━━━━━ Excerpt provided ━━━━━

Rhiannon Giddens: Hey, I'm Rhiannon Giddens. From WQXR and the Metropolitan Opera, this is Aria Code.
Vivien Schweitzer: I think it's the most beautiful musical depiction of despair.
Rhiannon: In each episode of Aria Code, singers and all sorts of experts decode one aria, and then we listen to it all the way through with fresh ears. Today, a super famous aria by Puccini, “Vissi d'arte.”
Rufus Wainwright: That's such a beautiful line, "I gave my song to the stars to heaven, which smiled with more beauty." What that line reminds me once again of is just the mission of opera in general, which is to really leave the surly bonds of Earth and give one a sense of the infinite.
Rhiannon: I've been singing since I was four, but at least that's what my sister tells me. I really can't tell you everything music has given to me. The ability to stand on stage and to open up my mouth and to let my voice come out and connect with the people who are sitting there listening to me, it means everything. When I talk to other musicians about this, it's obvious that they feel the same thing. It's a shared language, and that's as true of fiddlers and folk artists as it is of opera singers. Maybe it's that shared language that inspires us to gather around certain stories, certain songs, certain characters.
One of those characters is Floria Tosca, the tragic heroine of Puccini's opera. Tosca is a singer herself, and she has what you might call an artistic temperament. She's a little volatile, a little high maintenance, and a lot jealous. Her boyfriend, Cavaradossi, has gotten embroiled in local politics and is at the top of the hit list for the evil police chief, Scarpia.
Long story short, Scarpia tortures Cavaradossi and sends him off to be executed, and Tosca is there for all of it. She can hear his screams, she can hear the drumbeats announcing that it's time for his execution, and she has to fight off Scarpia when he tries to rape her. She's scared, she's devastated. She has no idea what to do, but suddenly, she turns inward, and she prays to God. That prayer is truly one of the great arias, “Vissi d'arte.”

━━━━━ Data for review ━━━━━

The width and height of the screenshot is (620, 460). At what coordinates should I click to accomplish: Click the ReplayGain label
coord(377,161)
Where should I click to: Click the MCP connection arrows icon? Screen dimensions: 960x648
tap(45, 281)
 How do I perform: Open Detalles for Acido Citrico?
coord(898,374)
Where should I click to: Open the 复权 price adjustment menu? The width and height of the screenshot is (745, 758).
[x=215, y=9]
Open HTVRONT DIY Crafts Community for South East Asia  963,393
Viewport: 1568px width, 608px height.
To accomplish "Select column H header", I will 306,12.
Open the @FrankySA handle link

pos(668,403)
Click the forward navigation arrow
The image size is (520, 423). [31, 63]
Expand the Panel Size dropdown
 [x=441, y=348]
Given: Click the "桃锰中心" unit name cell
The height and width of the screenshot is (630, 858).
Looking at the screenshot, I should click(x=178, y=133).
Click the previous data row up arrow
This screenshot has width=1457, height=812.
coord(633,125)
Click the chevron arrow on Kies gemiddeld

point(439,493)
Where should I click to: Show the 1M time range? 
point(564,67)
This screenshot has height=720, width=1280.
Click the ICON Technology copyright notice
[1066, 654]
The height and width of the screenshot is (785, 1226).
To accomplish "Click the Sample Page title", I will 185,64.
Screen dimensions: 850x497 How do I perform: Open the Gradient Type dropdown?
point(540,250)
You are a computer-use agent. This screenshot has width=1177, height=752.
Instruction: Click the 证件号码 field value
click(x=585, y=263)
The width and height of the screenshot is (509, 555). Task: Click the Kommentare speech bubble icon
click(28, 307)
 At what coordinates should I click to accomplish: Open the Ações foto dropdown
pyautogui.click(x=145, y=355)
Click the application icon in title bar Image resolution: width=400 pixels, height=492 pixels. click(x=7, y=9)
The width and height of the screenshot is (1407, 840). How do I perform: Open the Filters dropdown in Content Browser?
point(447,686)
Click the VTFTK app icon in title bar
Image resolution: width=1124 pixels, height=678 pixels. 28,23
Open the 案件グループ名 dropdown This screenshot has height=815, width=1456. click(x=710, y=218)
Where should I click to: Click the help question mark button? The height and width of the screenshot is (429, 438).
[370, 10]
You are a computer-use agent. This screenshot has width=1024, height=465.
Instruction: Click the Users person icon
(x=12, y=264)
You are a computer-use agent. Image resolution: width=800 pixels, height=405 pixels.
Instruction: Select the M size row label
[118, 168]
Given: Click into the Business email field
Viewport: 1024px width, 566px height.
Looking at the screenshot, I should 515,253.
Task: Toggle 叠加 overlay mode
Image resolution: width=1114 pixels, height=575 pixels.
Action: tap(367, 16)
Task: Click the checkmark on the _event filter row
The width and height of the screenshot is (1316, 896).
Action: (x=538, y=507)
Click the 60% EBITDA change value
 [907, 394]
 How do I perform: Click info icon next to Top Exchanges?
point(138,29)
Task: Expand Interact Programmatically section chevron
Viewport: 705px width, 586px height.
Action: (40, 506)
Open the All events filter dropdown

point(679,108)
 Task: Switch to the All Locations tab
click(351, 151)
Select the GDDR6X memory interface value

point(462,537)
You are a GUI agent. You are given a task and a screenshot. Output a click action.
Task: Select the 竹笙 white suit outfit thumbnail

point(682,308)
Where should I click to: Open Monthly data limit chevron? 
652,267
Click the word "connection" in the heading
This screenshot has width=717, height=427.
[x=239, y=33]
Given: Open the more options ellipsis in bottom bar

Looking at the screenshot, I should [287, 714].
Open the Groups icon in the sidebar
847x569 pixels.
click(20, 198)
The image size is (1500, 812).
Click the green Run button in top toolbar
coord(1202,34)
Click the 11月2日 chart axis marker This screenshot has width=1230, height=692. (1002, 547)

━━━━━

- **Prompt A**
In the transcript, what does Tosca do when she suddenly turns inward?
- **Prompt B**
Print the part of the transcript starting with "Rhiannon: In each" and going on through "of the infinite.".
- **Prompt C**
Name every person who speaks in the transcript.

- **Exercise output A**
She prays to God.

- **Exercise output B**
Rhiannon: In each episode of Aria Code, singers and all sorts of experts decode one aria, and then we listen to it all the way through with fresh ears. Today, a super famous aria by Puccini, “Vissi d'arte.”
Rufus Wainwright: That's such a beautiful line, "I gave my song to the stars to heaven, which smiled with more beauty." What that line reminds me once again of is just the mission of opera in general, which is to really leave the surly bonds of Earth and give one a sense of the infinite.

- **Exercise output C**
Rhiannon Giddens, Vivien Schweitzer, Rufus Wainwright